▶ Problem requirements
The entries below should be output exactly as written.

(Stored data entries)
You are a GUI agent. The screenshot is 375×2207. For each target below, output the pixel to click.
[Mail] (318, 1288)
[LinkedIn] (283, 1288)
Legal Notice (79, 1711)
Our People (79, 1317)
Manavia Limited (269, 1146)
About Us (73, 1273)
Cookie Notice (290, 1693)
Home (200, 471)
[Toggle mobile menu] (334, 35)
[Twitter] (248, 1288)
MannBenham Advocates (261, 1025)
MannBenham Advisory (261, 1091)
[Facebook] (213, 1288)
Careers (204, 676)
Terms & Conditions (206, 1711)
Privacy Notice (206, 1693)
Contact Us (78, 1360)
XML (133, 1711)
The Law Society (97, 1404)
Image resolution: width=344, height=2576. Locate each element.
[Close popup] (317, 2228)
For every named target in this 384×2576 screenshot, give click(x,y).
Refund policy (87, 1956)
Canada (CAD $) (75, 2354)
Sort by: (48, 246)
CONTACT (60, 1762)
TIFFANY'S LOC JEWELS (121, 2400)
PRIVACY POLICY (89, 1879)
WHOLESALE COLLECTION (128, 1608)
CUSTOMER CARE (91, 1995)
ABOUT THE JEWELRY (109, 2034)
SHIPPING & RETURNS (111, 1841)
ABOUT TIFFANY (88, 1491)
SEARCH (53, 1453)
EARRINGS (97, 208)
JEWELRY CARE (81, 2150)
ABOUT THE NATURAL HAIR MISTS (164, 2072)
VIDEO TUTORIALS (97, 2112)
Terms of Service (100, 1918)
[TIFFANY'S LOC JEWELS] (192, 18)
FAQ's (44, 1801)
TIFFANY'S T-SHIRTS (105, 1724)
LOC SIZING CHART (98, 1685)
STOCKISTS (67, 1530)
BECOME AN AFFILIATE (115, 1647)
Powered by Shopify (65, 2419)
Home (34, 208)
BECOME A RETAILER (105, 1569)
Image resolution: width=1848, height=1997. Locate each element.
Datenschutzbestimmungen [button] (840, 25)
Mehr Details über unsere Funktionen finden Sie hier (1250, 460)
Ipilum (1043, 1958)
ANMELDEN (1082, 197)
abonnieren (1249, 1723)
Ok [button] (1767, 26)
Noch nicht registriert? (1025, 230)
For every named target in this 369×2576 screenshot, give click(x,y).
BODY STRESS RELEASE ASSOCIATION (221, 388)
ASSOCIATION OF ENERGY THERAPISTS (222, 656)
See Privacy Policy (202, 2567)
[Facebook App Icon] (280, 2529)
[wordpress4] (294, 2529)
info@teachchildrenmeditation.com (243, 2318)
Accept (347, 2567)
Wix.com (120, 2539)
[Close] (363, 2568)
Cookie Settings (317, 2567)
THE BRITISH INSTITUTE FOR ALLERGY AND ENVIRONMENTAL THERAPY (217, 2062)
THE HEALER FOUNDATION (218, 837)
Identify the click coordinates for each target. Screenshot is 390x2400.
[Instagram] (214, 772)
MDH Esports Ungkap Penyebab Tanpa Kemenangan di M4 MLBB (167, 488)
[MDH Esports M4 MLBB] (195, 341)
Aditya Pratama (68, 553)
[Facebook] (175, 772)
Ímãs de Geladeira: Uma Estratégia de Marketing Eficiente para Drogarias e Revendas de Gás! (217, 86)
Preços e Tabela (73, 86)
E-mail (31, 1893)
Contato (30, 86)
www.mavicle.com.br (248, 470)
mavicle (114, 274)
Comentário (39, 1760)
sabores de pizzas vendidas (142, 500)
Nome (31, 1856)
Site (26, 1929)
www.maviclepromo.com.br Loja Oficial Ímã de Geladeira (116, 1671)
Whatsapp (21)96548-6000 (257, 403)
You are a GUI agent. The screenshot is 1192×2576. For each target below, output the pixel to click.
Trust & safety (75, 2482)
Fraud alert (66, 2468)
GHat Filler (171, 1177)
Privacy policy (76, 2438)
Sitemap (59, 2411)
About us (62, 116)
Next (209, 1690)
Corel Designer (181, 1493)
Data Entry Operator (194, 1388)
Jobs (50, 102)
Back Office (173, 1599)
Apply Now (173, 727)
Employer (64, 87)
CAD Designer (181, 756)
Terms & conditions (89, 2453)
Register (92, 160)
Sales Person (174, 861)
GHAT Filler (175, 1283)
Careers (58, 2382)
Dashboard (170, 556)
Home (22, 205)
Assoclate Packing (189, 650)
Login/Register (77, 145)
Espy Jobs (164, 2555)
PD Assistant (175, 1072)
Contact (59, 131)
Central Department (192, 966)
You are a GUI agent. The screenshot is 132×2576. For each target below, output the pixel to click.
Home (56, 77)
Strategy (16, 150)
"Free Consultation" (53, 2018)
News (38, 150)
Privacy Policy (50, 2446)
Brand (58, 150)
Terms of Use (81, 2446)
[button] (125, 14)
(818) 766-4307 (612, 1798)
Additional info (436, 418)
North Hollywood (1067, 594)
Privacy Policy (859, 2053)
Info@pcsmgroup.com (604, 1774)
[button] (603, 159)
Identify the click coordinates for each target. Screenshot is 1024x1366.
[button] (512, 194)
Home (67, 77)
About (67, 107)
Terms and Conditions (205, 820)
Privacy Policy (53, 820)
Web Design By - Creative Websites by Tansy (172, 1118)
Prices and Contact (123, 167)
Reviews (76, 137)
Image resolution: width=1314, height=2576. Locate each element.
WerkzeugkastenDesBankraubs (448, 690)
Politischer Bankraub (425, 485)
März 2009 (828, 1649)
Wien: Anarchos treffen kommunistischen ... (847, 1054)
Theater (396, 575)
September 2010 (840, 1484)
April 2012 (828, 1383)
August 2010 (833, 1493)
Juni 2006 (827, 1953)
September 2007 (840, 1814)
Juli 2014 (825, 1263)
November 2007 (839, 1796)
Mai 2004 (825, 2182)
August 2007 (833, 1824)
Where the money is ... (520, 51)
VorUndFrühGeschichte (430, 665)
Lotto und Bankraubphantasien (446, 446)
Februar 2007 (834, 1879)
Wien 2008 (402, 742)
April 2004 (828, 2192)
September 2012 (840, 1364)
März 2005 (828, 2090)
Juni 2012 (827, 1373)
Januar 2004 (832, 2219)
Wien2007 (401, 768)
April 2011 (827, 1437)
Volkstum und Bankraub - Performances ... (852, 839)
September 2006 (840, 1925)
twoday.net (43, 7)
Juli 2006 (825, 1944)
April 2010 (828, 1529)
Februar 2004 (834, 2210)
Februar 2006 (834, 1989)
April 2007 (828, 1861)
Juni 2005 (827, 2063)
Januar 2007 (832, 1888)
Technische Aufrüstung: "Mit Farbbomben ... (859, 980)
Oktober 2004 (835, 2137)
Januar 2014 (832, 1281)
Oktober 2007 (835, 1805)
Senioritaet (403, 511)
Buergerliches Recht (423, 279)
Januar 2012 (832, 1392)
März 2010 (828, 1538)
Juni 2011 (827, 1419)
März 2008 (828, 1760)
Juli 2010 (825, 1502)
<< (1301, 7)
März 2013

▶ Problem solution
You are a GUI agent. The screenshot is 375×2207. For each target below, output the pixel to click.
[Mail] (318, 1288)
[LinkedIn] (283, 1288)
Legal Notice (79, 1711)
Our People (79, 1317)
Manavia Limited (269, 1146)
About Us (73, 1273)
Cookie Notice (290, 1693)
Home (200, 471)
[Toggle mobile menu] (334, 35)
[Twitter] (248, 1288)
MannBenham Advocates (261, 1025)
MannBenham Advisory (261, 1091)
[Facebook] (213, 1288)
Careers (204, 676)
Terms & Conditions (206, 1711)
Privacy Notice (206, 1693)
Contact Us (78, 1360)
XML (133, 1711)
The Law Society (97, 1404)
Image resolution: width=344, height=2576. Locate each element.
[Close popup] (317, 2228)
For every named target in this 384×2576 screenshot, give click(x,y).
Refund policy (87, 1956)
Canada (CAD $) (75, 2354)
Sort by: (48, 246)
CONTACT (60, 1762)
TIFFANY'S LOC JEWELS (121, 2400)
PRIVACY POLICY (89, 1879)
WHOLESALE COLLECTION (128, 1608)
CUSTOMER CARE (91, 1995)
ABOUT THE JEWELRY (109, 2034)
SHIPPING & RETURNS (111, 1841)
ABOUT TIFFANY (88, 1491)
SEARCH (53, 1453)
EARRINGS (97, 208)
JEWELRY CARE (81, 2150)
ABOUT THE NATURAL HAIR MISTS (164, 2072)
VIDEO TUTORIALS (97, 2112)
Terms of Service (100, 1918)
[TIFFANY'S LOC JEWELS] (192, 18)
FAQ's (44, 1801)
TIFFANY'S T-SHIRTS (105, 1724)
LOC SIZING CHART (98, 1685)
STOCKISTS (67, 1530)
BECOME AN AFFILIATE (115, 1647)
Powered by Shopify (65, 2419)
Home (34, 208)
BECOME A RETAILER (105, 1569)
Image resolution: width=1848, height=1997. Locate each element.
Datenschutzbestimmungen [button] (840, 25)
Mehr Details über unsere Funktionen finden Sie hier (1250, 460)
Ipilum (1043, 1958)
ANMELDEN (1082, 197)
abonnieren (1249, 1723)
Ok [button] (1767, 26)
Noch nicht registriert? (1025, 230)
For every named target in this 369×2576 screenshot, give click(x,y).
BODY STRESS RELEASE ASSOCIATION (221, 388)
ASSOCIATION OF ENERGY THERAPISTS (222, 656)
See Privacy Policy (202, 2567)
[Facebook App Icon] (280, 2529)
[wordpress4] (294, 2529)
info@teachchildrenmeditation.com (243, 2318)
Accept (347, 2567)
Wix.com (120, 2539)
[Close] (363, 2568)
Cookie Settings (317, 2567)
THE BRITISH INSTITUTE FOR ALLERGY AND ENVIRONMENTAL THERAPY (217, 2062)
THE HEALER FOUNDATION (218, 837)
Identify the click coordinates for each target. Screenshot is 390x2400.
[Instagram] (214, 772)
MDH Esports Ungkap Penyebab Tanpa Kemenangan di M4 MLBB (167, 488)
[MDH Esports M4 MLBB] (195, 341)
Aditya Pratama (68, 553)
[Facebook] (175, 772)
Ímãs de Geladeira: Uma Estratégia de Marketing Eficiente para Drogarias e Revendas de Gás! (217, 86)
Preços e Tabela (73, 86)
E-mail (31, 1893)
Contato (30, 86)
www.mavicle.com.br (248, 470)
mavicle (114, 274)
Comentário (39, 1760)
sabores de pizzas vendidas (142, 500)
Nome (31, 1856)
Site (26, 1929)
www.maviclepromo.com.br Loja Oficial Ímã de Geladeira (116, 1671)
Whatsapp (21)96548-6000 (257, 403)
You are a GUI agent. The screenshot is 1192×2576. For each target below, output the pixel to click.
Trust & safety (75, 2482)
Fraud alert (66, 2468)
GHat Filler (171, 1177)
Privacy policy (76, 2438)
Sitemap (59, 2411)
About us (62, 116)
Next (209, 1690)
Corel Designer (181, 1493)
Data Entry Operator (194, 1388)
Jobs (50, 102)
Back Office (173, 1599)
Apply Now (173, 727)
Employer (64, 87)
CAD Designer (181, 756)
Terms & conditions (89, 2453)
Register (92, 160)
Sales Person (174, 861)
GHAT Filler (175, 1283)
Careers (58, 2382)
Dashboard (170, 556)
Home (22, 205)
Assoclate Packing (189, 650)
Login/Register (77, 145)
Espy Jobs (164, 2555)
PD Assistant (175, 1072)
Contact (59, 131)
Central Department (192, 966)
You are a GUI agent. The screenshot is 132×2576. For each target below, output the pixel to click.
Home (56, 77)
Strategy (16, 150)
"Free Consultation" (53, 2018)
News (38, 150)
Privacy Policy (50, 2446)
Brand (58, 150)
Terms of Use (81, 2446)
[button] (125, 14)
(818) 766-4307 (612, 1798)
Additional info (436, 418)
North Hollywood (1067, 594)
Privacy Policy (859, 2053)
Info@pcsmgroup.com (604, 1774)
[button] (603, 159)
Identify the click coordinates for each target. Screenshot is 1024x1366.
[button] (512, 194)
Home (67, 77)
About (67, 107)
Terms and Conditions (205, 820)
Privacy Policy (53, 820)
Web Design By - Creative Websites by Tansy (172, 1118)
Prices and Contact (123, 167)
Reviews (76, 137)
Image resolution: width=1314, height=2576. Locate each element.
WerkzeugkastenDesBankraubs (448, 690)
Politischer Bankraub (425, 485)
März 2009 (828, 1649)
Wien: Anarchos treffen kommunistischen ... (847, 1054)
Theater (396, 575)
September 2010 (840, 1484)
April 2012 (828, 1383)
August 2010 (833, 1493)
Juni 2006 (827, 1953)
September 2007 (840, 1814)
Juli 2014 (825, 1263)
November 2007 (839, 1796)
Mai 2004 (825, 2182)
August 2007 (833, 1824)
Where the money is ... (520, 51)
VorUndFrühGeschichte (430, 665)
Lotto und Bankraubphantasien (446, 446)
Februar 2007 (834, 1879)
Wien 2008 (402, 742)
April 2004 (828, 2192)
September 2012 (840, 1364)
März 2005 (828, 2090)
Juni 2012 (827, 1373)
Januar 2004 (832, 2219)
Wien2007 (401, 768)
April 2011 (827, 1437)
Volkstum und Bankraub - Performances ... (852, 839)
September 2006 (840, 1925)
twoday.net (43, 7)
Juli 2006 (825, 1944)
April 2010 (828, 1529)
Februar 2004 (834, 2210)
Februar 2006 (834, 1989)
April 2007 (828, 1861)
Juni 2005 (827, 2063)
Januar 2007 (832, 1888)
Technische Aufrüstung: "Mit Farbbomben ... (859, 980)
Oktober 2004 (835, 2137)
Januar 2014 (832, 1281)
Oktober 2007 (835, 1805)
Senioritaet (403, 511)
Buergerliches Recht (423, 279)
Januar 2012 (832, 1392)
März 2010 (828, 1538)
Juni 2011 (827, 1419)
März 2008 (828, 1760)
Juli 2010 (825, 1502)
<< (1301, 7)
März 2013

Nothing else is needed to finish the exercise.